The low-frequency channel basically provided Bill, along with the fast attack/release times of syllabic compression. This combination was designed to reduce the upward spread of masking by the more intense, low-frequency vowels, which can obliterate softer high-frequency consonantal speech. Recall our discussion of Bill in Chapter 7 and its conceptual purpose. Most background noise is relatively low in frequency. Consider the background noise and vowels of speech as the bull and the unvoiced consonants as delicate pieces of china. The whole purpose of Bill, along with syllabic compression, is to “control the bull in the china shop.” The DigiFocus was an initial digital implementation of this concept.
The high-frequency channel provided O.L.C, along with slower acting attack/release times (what Oticon called “adaptive gain”). Consistent with O.L.C (described in Chapter 7), the gain for the high-frequency channel was essentially linear, with a high knee-point and high compression ratio, so as to limit the output from exceeding the listener's loudness discomfort levels. The attack times for the high-frequency channel were about 20 ms, with release times that could vary from about 230 to 320 ms. The purpose of this brief look back at these two pioneering digital hearing aids is to highlight just how very different philosophies of the day were incorporated into digital form. Over the passage of time, neither one of these was proven to be correct or better than the other. Consider, for example, the fact that Widex addressed audibility and speech reception with W.D.R.C and D.N.R while Oticon addressed the same with a very different approach—Bill with syllabic detection.
Consider also the A.V.C (long attack/release times) of the Senso versus the opposite—syllabic compression (short attack/release times) of the DigiFocus. Each was put forth as the best possible option by Widex and Oticon. No one went to jail on account of either one; the jury was (and still is) largely out on this one. Today, some 20 years later, many manufacturers still include various elements from both of these initial strategies on their fitting software.
Digital Hearing Aids: State of the Art and the Future
Regarding the many digital features that have been described here, it is not always a matter of whether the stated objectives are right or wrong; rather, clinicians should be aware that the digital hearing aid manufacturing sector is highly competitive. So-called white papers are routinely put out by the manufacturers so as to explain their newest features in an intellectual manner. These are often written to convey the research that took place to create the new features. In all truth, however, the research is done almost exclusively by those working at the particular manufacturer!
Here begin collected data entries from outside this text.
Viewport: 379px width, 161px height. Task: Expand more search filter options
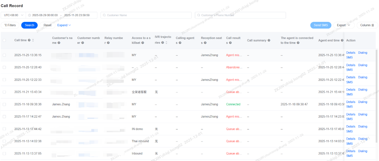64,25
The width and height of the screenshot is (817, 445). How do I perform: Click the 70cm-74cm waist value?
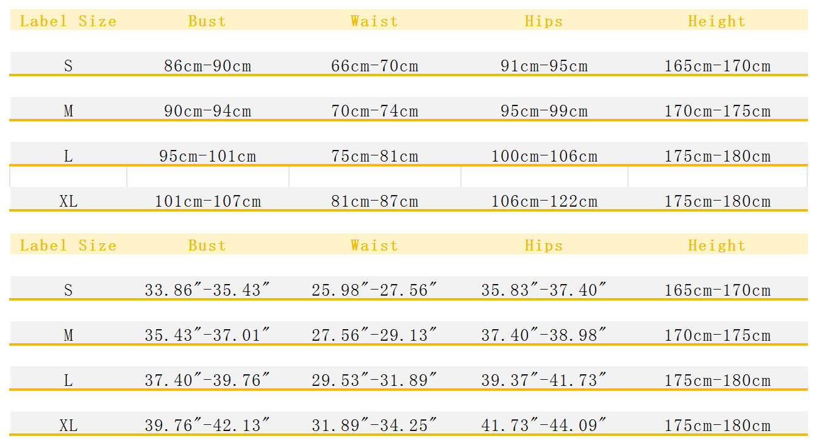(x=374, y=111)
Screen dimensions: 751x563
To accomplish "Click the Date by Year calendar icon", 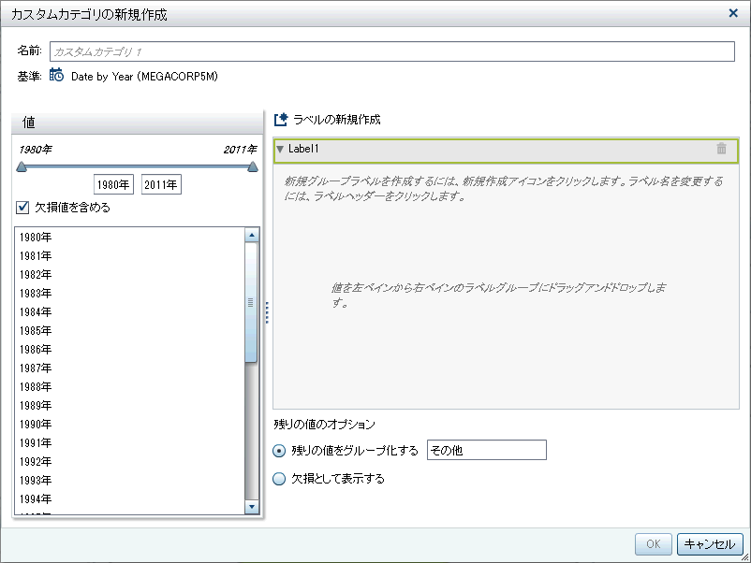I will coord(56,76).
Manufacturers are highly secretive about the specific meth- ods they use. This is understandable, considering the highly competitive nature of the digital hearing aid market. To release details of an actual proprietary D.S.P circuit core to the general arena of hearing aid manufacturing would be giving away what likely took a lot of time and money to develop. Each manufacturer continues to develop its own type of circuit that uses very specific algorithms. As mentioned earlier, only the microphone and receivers in digital hearing aids have some remote similarity to those of analog hearing aids.
The actual D.S.P circuit core is quite unique to any one specific digital hearing aid, although manufacturers were known to sell these to other manufacturers. This happened more when digital hearing aids first appeared than it does now, because in the beginning of the digital hearing aid era, some manufacturers did not have their own digital research and development off the ground but, they still wanted to “enter the game.”
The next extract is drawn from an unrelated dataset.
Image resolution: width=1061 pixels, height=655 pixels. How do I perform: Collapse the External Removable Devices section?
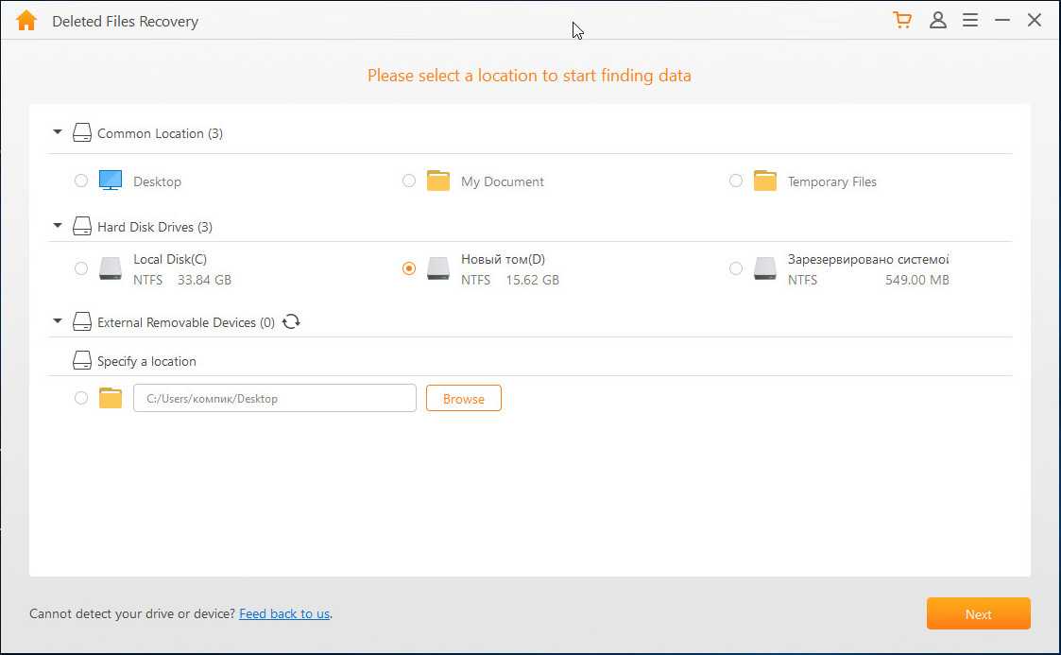pyautogui.click(x=58, y=322)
To further tickle the reader's cynical elbow, there are even times when a feature can be created out of a realization of a flaw in the design! The author recalls one manufacturer noticing a rather rounded-looking knee-point in the I/O function of one of its analog products. This product then began to be advertised and promoted as providing "curvilinear" compression. Whether it did or not was one thing (and it did); the point is that the concept of curvilinear compression did not even exist at the time when the product was created!
There is yet another patch of thorns in today's digital hearing aids: Many terms relating specifically to individual digital products are not readily understandable, because they are used nowhere else in the industry. Sometimes, when one actually finds out what some touted feature in fact does, the name it has been given has very little to do with the function the feature does. Furthermore, the different manufacturers often give similar features different names!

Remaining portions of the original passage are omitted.